Though closely tied with the fifth movie, “Fallout” feels like a standalone entity rather than just a footnote to “Rogue Nation.” Seeing the previous movie may be useful, but McQuarrie’s writing quickly catches the uninitiated up to speed in the midst of the most involved plot since that of the original film. I was refreshed to see an action movie that demands viewers listen to the dialogue between its scenes of white-knuckle brawling, fast-paced vehicle chases, and incredible stunt work.

Visually, the movie is an absolute stunner. Part of the fun of spy movies is seeing foreign locales, and McQuarrie captures European cityscapes and the natural vistas of Kashmir with a breathtaking sweep. He also proves he’s one of the best action directors around, filming Cruise’s stunts and fight scenes with complete clarity no matter how frenetic or violent the action. Between an incredible stunt where Cruise climbs a rope attaching a payload to a helicopter hundreds of feet in the air and an absolutely brutal fight scene where Ethan and takes on the suspected John Lark, “Fallout” contains some of the series’ most jaw-dropping moments.  

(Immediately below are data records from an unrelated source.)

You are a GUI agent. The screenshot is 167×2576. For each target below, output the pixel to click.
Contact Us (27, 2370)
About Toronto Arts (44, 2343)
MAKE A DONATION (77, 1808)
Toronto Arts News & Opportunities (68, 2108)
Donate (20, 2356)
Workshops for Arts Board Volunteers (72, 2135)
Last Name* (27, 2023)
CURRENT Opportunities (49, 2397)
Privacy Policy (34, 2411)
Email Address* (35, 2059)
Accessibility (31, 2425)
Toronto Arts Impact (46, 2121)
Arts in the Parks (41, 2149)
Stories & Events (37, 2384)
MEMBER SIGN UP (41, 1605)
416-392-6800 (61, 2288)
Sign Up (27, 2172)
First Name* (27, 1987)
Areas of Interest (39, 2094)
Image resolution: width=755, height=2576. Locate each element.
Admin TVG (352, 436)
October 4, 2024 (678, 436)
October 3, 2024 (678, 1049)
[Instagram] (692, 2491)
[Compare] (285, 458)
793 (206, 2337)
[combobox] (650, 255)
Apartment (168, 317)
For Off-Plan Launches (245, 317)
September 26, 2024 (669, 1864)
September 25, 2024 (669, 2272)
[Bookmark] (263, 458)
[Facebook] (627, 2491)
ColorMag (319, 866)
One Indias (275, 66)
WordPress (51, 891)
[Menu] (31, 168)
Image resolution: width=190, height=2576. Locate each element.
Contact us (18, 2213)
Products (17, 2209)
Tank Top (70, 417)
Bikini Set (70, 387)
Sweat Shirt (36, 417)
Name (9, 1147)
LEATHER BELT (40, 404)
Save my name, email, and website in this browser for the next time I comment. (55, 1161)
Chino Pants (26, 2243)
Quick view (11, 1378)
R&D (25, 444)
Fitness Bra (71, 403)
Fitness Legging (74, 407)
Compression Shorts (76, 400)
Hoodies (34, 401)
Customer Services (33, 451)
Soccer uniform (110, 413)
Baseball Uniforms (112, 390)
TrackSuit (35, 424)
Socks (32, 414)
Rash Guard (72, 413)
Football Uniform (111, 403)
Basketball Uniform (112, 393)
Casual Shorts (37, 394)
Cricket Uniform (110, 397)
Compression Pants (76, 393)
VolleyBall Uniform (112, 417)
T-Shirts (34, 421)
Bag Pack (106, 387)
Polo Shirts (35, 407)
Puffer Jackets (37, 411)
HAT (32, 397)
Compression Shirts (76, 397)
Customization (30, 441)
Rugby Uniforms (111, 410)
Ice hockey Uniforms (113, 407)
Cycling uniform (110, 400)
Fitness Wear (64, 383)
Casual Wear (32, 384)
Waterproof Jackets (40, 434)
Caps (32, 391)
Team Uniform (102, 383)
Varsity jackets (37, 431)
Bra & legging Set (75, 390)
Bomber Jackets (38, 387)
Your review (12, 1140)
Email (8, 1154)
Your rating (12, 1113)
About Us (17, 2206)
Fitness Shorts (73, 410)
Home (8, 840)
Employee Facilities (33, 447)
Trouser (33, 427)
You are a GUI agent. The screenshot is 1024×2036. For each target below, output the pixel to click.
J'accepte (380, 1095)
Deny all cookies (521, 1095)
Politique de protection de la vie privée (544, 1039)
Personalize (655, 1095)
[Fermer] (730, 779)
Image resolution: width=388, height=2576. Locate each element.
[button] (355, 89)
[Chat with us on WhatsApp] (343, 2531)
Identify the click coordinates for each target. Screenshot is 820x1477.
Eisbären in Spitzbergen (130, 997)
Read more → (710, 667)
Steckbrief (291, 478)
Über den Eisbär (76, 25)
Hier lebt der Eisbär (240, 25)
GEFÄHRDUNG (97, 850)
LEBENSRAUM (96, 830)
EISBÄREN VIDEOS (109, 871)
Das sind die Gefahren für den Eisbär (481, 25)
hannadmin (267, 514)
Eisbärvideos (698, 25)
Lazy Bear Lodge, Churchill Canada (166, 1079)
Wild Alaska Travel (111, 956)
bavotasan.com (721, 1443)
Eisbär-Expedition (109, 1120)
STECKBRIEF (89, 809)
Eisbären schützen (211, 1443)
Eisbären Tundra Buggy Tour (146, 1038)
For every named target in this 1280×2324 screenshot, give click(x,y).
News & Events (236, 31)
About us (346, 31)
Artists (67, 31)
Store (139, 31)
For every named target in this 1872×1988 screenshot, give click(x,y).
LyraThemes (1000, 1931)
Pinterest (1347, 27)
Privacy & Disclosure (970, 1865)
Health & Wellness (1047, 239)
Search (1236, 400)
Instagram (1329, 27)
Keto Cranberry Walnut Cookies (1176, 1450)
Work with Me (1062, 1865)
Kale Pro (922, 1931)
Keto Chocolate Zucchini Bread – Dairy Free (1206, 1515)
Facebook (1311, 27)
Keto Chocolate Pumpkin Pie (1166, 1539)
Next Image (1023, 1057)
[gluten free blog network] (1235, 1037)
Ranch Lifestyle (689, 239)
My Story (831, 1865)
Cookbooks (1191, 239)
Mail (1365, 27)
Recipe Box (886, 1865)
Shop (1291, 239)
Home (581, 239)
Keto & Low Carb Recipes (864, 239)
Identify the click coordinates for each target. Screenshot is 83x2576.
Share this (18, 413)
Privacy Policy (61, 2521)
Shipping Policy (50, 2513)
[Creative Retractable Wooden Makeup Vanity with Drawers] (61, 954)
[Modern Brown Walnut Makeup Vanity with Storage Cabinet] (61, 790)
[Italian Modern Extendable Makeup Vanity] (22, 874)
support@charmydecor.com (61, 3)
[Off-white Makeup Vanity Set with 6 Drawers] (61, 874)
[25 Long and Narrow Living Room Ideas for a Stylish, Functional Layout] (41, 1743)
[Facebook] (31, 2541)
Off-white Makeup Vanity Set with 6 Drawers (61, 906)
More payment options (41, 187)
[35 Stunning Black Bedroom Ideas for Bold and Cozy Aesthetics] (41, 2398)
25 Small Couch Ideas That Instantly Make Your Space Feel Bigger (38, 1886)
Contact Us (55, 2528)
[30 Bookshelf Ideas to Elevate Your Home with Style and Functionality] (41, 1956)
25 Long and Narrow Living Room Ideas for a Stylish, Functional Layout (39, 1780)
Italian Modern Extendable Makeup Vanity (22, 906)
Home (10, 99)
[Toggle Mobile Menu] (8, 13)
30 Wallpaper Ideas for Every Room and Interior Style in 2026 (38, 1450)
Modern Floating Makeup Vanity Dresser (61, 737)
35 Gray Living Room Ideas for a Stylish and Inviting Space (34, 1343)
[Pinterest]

For all its technical glory, what ultimately makes “Fallout” a rewarding watch is the chemistry and camaraderie between the IMF team. If this movie has a theme, it’s the friends versus mission dilemma, and one can see why Ethan always wants to save his teammates. Ving Rhames as Luther Stickell gives the movie its heart and has a particularly touching moment that refers back to his many adventures with Ethan Hunt. Simon Pegg provides well-timed comic relief as greenhorn field agent Benji Dunn and fans of the series can’t help but admire his character struggling through field work since first seeing him as the nebbish computer guy in “Mission Impossible 3.” Rebecca Ferguson returns in her “Rogue Nation” role of MI6 agent Isla Faust and has great platonic chemistry with Cruise that just toes the romantic line. Cruise is the star everyone pays to see, but the lofty extent to which he goes to entertain would mean little without such a good cast to work off of during the quiet scenes.

Where the “Mission Impossible” movies have long fallen short of the James Bond series is with its villains, often serviceable to the plot rather than memorable characters. That said, “Fallout” gives us better than usual. Sean Harris returns as snakey-voiced terrorist mastermind Solomon Lane and his way of talking immediately makes him a guy you love to hate. Whereas “Rogue Nation” didn’t spend too much time on his philosophy, “Fallout” delves further into this, portraying him as an anarchist longing for the destruction of the current world order after becoming disillusioned working for British intelligence.

Anybody who has seen the trailers already knows that Cavill’s character will eventually be revealed as an antagonist, and the movie doesn’t really try to hide it. Cavill is often a wooden actor, but here he’s aptly cast as a brute, a “hammer” to the “scalpel” that is Ethan Hunt. The two share a convincing onscreen rivalry and he’s the first antagonist that seems like a physical threat to Ethan. Though Walker at one point mentions how many times Ethan Hunt has been betrayed and disavowed by his own government, the movie fortunately doesn’t ever attempt any half-baked moral grey area subversion or suggest that the anarchists have a point. It’s always on the side of what Solomon Lane calls Ethan Hunt’s “pathetic morality.”    

Other than James Bond, I can’t think of another major movie franchise with as strong a sixth entry as “Mission Impossible.” I’m delighted that the success of “Mission Impossible: Fallout” pretty much ensures a “Mission Impossible 7,” but I’m a little concerned that Cruise may die trying to top this one.